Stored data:
-.-.-

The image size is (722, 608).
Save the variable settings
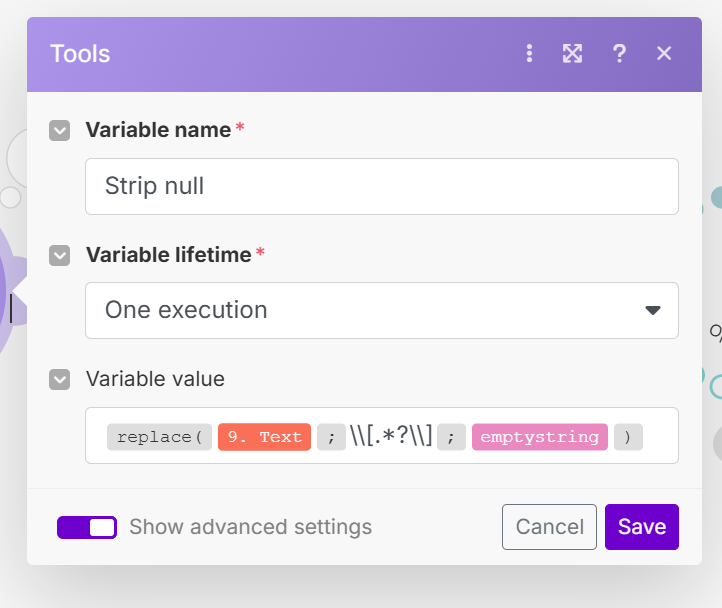click(641, 527)
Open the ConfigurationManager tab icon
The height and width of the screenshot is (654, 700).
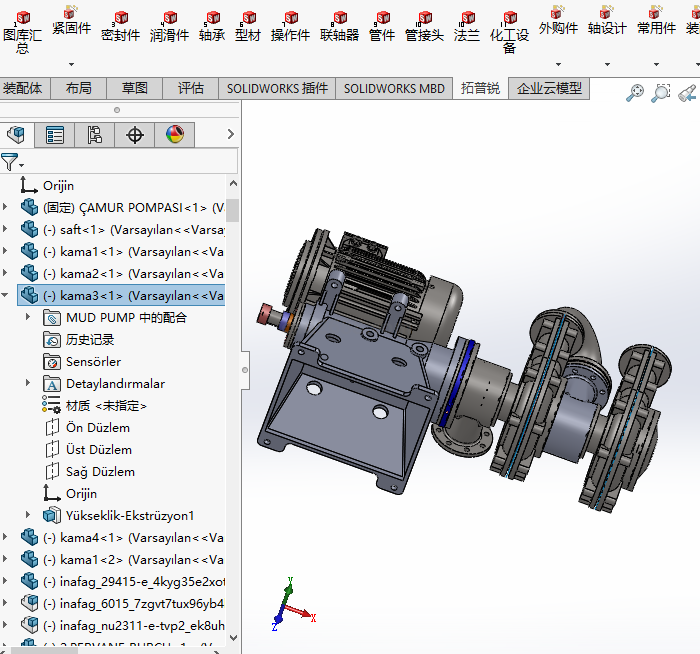[95, 134]
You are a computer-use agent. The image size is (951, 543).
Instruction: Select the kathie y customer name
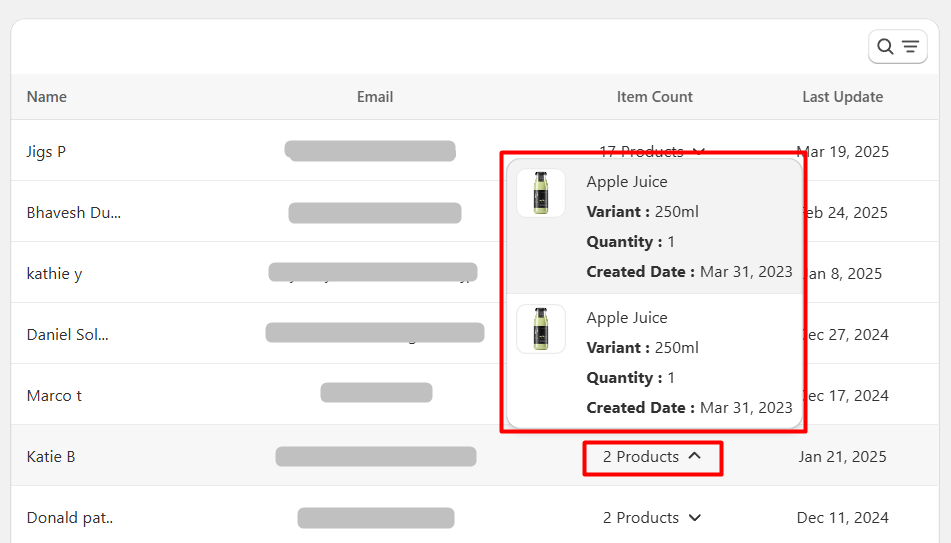[54, 274]
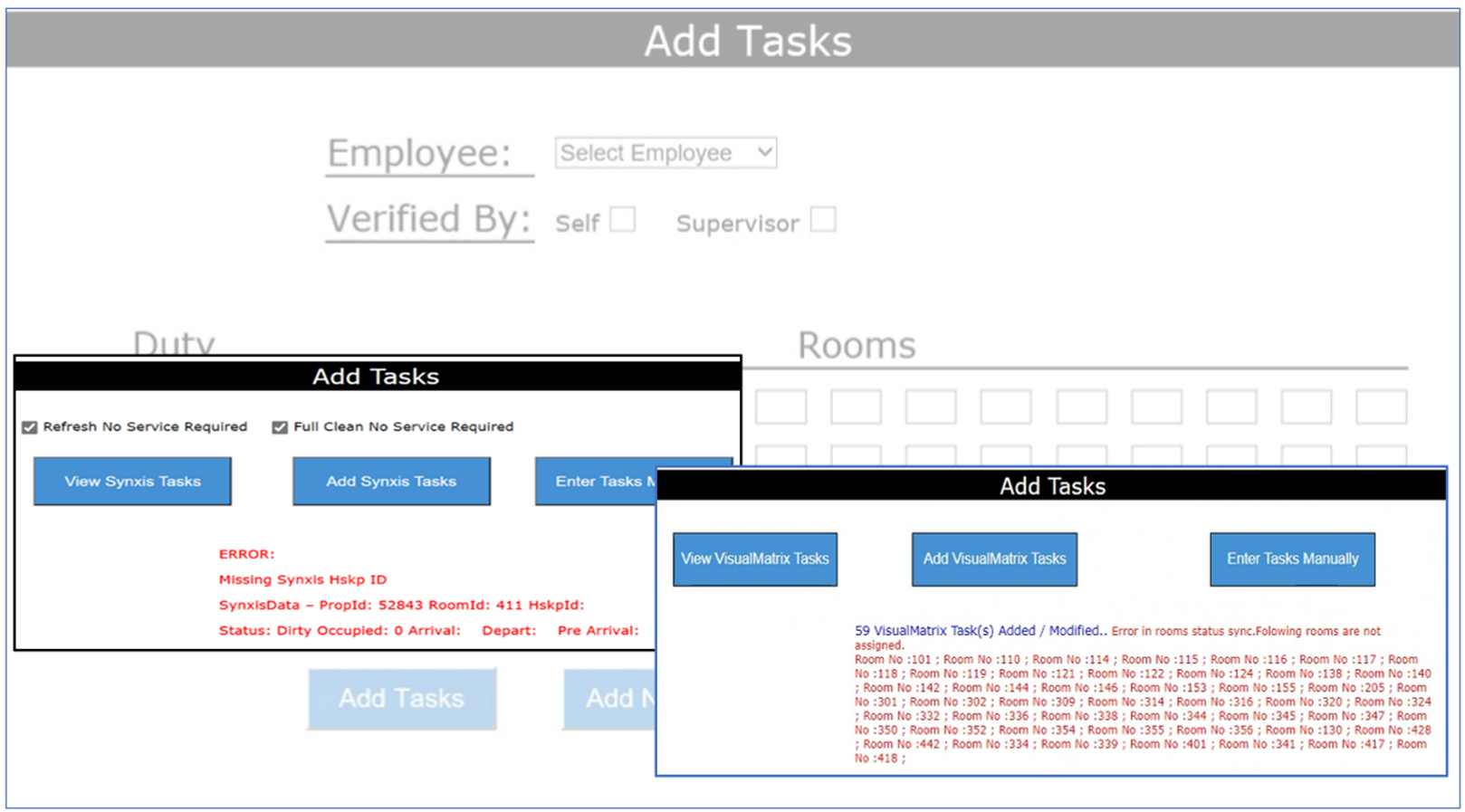
Task: Click the VisualMatrix dialog's black Add Tasks title bar
Action: click(1051, 486)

-.-.-

Your task: Take the line with "Save the variable settings" and every line after it through the end of the data, and write only them out exactly, leaving out the pictures.

Answer to the exercise:
Save the variable settings
click(641, 527)
Open the ConfigurationManager tab icon
The height and width of the screenshot is (654, 700).
[95, 134]
You are a computer-use agent. The image size is (951, 543).
Instruction: Select the kathie y customer name
[54, 274]
Task: Click the VisualMatrix dialog's black Add Tasks title bar
Action: click(1051, 486)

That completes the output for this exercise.